• What is asked
Copy out the entries below, swapping every "GUI agent" for "interface agent" and leaving all other text as it is.
---- Data for this task
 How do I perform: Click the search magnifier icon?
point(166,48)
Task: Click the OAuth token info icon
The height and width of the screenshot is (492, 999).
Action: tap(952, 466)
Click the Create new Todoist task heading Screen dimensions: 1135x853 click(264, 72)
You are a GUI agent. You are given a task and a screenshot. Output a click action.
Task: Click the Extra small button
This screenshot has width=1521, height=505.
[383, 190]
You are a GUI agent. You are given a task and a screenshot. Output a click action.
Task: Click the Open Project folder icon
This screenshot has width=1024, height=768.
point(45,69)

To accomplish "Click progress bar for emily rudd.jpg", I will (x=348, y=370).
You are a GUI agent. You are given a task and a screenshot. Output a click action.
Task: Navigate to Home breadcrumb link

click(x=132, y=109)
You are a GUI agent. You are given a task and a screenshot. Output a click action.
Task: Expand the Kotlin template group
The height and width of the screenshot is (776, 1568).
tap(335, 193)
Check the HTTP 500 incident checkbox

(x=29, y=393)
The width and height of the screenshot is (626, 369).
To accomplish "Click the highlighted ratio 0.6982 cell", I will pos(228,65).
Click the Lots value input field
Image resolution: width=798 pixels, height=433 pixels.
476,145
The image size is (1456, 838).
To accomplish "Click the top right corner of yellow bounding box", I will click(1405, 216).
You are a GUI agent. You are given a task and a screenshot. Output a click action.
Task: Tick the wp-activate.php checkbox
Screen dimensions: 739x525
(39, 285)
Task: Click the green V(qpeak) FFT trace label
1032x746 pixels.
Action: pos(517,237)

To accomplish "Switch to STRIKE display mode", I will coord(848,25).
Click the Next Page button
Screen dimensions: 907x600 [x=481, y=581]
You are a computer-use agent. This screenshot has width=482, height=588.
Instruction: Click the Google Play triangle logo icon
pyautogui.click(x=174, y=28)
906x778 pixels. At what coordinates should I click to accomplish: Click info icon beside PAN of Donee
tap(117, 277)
--------
• The solution
 How do I perform: Click the search magnifier icon?
point(166,48)
Task: Click the OAuth token info icon
The height and width of the screenshot is (492, 999).
Action: tap(952, 466)
Click the Create new Todoist task heading Screen dimensions: 1135x853 click(264, 72)
You are a interface agent. You are given a task and a screenshot. Output a click action.
Task: Click the Extra small button
This screenshot has width=1521, height=505.
[383, 190]
You are a interface agent. You are given a task and a screenshot. Output a click action.
Task: Click the Open Project folder icon
This screenshot has width=1024, height=768.
point(45,69)

To accomplish "Click progress bar for emily rudd.jpg", I will (x=348, y=370).
You are a interface agent. You are given a task and a screenshot. Output a click action.
Task: Navigate to Home breadcrumb link

click(x=132, y=109)
You are a interface agent. You are given a task and a screenshot. Output a click action.
Task: Expand the Kotlin template group
The height and width of the screenshot is (776, 1568).
tap(335, 193)
Check the HTTP 500 incident checkbox

(x=29, y=393)
The width and height of the screenshot is (626, 369).
To accomplish "Click the highlighted ratio 0.6982 cell", I will pos(228,65).
Click the Lots value input field
Image resolution: width=798 pixels, height=433 pixels.
476,145
The image size is (1456, 838).
To accomplish "Click the top right corner of yellow bounding box", I will click(1405, 216).
You are a interface agent. You are given a task and a screenshot. Output a click action.
Task: Tick the wp-activate.php checkbox
Screen dimensions: 739x525
(39, 285)
Task: Click the green V(qpeak) FFT trace label
1032x746 pixels.
Action: pos(517,237)

To accomplish "Switch to STRIKE display mode", I will coord(848,25).
Click the Next Page button
Screen dimensions: 907x600 [x=481, y=581]
You are a computer-use agent. This screenshot has width=482, height=588.
Instruction: Click the Google Play triangle logo icon
pyautogui.click(x=174, y=28)
906x778 pixels. At what coordinates should I click to accomplish: Click info icon beside PAN of Donee
tap(117, 277)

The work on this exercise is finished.